** Start of Data excerpts **

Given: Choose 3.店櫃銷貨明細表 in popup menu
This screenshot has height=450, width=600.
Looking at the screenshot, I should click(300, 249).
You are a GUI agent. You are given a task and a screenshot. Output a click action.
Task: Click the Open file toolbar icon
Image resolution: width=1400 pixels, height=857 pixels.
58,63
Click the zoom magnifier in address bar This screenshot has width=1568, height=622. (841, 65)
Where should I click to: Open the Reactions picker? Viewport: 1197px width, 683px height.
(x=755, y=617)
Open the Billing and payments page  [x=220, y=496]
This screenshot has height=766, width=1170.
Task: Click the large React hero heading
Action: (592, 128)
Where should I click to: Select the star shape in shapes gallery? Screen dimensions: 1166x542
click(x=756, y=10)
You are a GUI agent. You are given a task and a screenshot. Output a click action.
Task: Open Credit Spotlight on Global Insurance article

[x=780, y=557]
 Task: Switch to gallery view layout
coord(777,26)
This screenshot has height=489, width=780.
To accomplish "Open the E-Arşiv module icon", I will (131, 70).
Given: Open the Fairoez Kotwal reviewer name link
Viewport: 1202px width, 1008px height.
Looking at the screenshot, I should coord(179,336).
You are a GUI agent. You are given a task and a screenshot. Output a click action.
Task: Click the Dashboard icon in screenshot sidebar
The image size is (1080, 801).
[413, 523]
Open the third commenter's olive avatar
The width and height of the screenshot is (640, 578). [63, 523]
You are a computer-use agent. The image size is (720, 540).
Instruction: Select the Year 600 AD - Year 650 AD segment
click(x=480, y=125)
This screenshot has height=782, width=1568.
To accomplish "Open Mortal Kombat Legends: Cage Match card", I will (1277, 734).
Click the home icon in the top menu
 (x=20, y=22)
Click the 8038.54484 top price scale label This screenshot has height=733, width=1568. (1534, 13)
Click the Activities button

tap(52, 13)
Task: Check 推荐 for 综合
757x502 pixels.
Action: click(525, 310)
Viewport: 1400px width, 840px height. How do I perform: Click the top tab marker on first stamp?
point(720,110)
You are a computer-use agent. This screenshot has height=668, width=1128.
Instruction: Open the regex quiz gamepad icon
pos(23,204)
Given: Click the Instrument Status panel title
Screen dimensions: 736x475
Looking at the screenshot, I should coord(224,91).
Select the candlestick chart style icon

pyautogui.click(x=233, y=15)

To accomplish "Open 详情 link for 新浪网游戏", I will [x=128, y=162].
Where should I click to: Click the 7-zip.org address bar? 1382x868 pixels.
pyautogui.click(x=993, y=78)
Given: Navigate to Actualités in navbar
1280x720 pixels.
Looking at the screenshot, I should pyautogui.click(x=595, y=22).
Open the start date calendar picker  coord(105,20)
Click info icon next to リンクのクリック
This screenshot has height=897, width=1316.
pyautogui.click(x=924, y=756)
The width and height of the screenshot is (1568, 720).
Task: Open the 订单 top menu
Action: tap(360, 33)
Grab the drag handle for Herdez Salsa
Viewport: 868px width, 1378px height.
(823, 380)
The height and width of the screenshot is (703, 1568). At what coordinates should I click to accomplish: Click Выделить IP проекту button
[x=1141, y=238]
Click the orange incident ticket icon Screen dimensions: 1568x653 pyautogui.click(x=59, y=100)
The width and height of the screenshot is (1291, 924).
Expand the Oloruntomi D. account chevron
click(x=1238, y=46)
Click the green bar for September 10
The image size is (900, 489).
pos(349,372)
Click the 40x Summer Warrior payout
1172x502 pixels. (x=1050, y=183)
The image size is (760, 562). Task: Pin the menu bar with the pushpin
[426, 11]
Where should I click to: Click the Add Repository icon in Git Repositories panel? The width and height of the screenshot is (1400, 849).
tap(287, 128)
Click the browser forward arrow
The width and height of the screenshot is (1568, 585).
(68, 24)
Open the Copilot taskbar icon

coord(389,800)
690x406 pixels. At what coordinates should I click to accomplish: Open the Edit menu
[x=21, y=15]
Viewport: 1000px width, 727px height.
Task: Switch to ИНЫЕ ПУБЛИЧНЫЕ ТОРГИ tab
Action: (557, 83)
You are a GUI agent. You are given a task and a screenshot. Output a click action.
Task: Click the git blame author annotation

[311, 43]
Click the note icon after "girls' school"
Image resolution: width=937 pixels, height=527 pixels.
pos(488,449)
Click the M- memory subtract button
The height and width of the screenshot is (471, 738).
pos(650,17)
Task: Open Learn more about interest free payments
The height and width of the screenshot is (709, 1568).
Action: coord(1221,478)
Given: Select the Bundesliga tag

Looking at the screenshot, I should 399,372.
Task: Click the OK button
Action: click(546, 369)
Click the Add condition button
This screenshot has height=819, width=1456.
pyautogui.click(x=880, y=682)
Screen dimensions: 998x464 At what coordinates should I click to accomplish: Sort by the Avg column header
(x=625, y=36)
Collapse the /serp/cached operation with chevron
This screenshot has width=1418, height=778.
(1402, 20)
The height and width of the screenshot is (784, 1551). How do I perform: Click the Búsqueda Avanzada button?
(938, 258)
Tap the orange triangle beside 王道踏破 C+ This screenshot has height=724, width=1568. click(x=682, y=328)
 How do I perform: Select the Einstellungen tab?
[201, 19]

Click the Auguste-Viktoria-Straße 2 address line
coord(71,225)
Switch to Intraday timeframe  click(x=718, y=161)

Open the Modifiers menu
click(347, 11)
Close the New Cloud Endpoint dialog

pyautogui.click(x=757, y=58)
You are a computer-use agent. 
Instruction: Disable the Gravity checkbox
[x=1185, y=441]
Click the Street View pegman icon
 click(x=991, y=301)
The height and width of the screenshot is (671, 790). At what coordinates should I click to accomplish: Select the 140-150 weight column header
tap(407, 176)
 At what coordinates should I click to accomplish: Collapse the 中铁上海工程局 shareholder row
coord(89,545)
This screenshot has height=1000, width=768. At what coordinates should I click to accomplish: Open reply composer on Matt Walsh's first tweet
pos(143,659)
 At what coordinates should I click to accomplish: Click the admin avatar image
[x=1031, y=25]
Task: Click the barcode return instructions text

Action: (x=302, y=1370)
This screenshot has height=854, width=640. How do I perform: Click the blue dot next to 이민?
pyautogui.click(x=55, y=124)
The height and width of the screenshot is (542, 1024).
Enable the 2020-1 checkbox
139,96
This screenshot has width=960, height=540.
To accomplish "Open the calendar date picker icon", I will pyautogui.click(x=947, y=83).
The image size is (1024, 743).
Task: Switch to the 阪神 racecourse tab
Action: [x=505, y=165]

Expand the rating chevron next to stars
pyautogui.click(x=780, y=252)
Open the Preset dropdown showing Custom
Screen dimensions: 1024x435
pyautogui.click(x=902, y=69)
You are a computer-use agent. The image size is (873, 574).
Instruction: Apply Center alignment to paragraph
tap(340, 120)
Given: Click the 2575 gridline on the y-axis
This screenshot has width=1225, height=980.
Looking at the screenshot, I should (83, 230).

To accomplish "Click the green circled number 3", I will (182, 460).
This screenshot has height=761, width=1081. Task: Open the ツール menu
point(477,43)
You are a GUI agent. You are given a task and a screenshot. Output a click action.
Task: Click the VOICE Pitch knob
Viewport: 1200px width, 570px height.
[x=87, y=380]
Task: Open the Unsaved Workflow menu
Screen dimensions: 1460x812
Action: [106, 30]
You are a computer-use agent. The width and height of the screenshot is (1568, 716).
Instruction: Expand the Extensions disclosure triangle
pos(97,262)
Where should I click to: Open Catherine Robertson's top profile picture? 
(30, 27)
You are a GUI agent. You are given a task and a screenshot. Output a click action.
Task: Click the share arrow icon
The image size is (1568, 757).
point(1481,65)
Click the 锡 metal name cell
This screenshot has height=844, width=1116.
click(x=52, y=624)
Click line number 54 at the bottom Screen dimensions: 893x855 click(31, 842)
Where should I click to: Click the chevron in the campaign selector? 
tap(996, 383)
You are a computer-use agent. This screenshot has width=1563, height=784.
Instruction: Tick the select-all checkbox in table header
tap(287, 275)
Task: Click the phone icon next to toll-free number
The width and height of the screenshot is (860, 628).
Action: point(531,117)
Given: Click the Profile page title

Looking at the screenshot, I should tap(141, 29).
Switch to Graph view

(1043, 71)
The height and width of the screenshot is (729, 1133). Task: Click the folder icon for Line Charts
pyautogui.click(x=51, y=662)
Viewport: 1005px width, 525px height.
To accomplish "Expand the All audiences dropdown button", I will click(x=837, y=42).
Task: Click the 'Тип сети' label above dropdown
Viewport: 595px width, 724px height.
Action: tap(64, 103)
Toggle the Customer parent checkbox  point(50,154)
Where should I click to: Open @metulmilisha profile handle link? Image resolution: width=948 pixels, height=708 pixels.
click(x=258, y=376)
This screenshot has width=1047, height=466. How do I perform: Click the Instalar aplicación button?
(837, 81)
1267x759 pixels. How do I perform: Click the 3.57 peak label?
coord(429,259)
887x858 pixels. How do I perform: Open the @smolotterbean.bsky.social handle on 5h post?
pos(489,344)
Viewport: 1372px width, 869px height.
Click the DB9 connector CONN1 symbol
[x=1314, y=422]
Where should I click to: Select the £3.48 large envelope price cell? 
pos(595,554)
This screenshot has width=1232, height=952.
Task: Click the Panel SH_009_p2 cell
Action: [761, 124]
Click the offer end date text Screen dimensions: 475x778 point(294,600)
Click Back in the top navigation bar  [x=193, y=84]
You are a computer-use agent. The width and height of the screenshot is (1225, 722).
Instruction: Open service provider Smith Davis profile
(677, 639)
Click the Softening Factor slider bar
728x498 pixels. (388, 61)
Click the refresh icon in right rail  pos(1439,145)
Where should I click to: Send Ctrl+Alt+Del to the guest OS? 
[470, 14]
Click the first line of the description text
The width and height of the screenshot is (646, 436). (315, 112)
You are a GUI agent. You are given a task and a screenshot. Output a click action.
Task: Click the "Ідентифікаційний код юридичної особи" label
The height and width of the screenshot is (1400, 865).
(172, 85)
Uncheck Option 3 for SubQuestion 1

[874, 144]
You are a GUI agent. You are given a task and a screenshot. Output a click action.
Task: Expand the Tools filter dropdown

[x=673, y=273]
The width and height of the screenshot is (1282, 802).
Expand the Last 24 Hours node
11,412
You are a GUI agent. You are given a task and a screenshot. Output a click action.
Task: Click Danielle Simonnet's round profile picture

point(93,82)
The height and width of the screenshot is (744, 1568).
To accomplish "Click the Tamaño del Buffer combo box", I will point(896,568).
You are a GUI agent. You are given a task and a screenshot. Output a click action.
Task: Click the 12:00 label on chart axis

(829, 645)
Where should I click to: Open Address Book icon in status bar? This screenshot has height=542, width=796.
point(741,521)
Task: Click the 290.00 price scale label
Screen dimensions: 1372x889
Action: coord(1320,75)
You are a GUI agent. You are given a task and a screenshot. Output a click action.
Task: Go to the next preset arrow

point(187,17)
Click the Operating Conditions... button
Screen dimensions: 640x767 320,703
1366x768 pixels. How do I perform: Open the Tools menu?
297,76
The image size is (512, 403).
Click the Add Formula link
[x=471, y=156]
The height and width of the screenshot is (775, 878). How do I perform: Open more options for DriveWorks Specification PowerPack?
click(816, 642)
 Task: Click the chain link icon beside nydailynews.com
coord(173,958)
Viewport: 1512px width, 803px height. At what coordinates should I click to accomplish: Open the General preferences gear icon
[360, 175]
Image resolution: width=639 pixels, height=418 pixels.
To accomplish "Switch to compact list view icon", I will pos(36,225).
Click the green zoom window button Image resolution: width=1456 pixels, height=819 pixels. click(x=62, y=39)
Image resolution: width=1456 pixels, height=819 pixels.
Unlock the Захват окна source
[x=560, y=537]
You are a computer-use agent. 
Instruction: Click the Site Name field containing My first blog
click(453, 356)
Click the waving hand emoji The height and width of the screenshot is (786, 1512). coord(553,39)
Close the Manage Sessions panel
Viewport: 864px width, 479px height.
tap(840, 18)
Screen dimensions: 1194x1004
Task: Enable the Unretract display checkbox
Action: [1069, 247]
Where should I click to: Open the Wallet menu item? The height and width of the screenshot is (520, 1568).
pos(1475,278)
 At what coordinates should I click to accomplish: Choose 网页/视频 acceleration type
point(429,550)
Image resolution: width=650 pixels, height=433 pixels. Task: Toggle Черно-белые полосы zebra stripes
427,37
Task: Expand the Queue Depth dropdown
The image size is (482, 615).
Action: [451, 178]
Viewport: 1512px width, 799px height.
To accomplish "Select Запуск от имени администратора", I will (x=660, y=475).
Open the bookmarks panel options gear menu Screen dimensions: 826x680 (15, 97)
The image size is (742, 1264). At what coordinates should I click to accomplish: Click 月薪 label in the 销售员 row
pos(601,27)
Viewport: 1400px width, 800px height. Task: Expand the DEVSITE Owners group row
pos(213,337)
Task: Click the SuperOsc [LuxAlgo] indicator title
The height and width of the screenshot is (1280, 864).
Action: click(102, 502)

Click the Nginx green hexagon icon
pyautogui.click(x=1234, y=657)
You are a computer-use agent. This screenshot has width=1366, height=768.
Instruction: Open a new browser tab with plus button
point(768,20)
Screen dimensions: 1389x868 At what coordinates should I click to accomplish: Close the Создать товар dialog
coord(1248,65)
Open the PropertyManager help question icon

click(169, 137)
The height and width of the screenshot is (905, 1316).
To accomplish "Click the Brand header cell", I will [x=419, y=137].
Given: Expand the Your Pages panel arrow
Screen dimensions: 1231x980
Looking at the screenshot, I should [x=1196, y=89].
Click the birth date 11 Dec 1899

** End of Data excerpts **

Arrange everything from the line containing "Expand the rating chevron next to stars" down to the line containing "Looking at the screenshot, I should (83, 230).", both included, as a two-column CSV headed input and output, with one row per record. Put each record's text and its answer in their own quoted fields, with line breaks replaced by spaces.

--- Output below ---
input,output
"Expand the rating chevron next to stars","pyautogui.click(x=780, y=252)"
"Open the Preset dropdown showing Custom Screen dimensions: 1024x435","pyautogui.click(x=902, y=69)"
"You are a computer-use agent. The image size is (873, 574). Instruction: Apply Center alignment to paragraph","tap(340, 120)"
"Given: Click the 2575 gridline on the y-axis This screenshot has width=1225, height=980.","Looking at the screenshot, I should (83, 230)."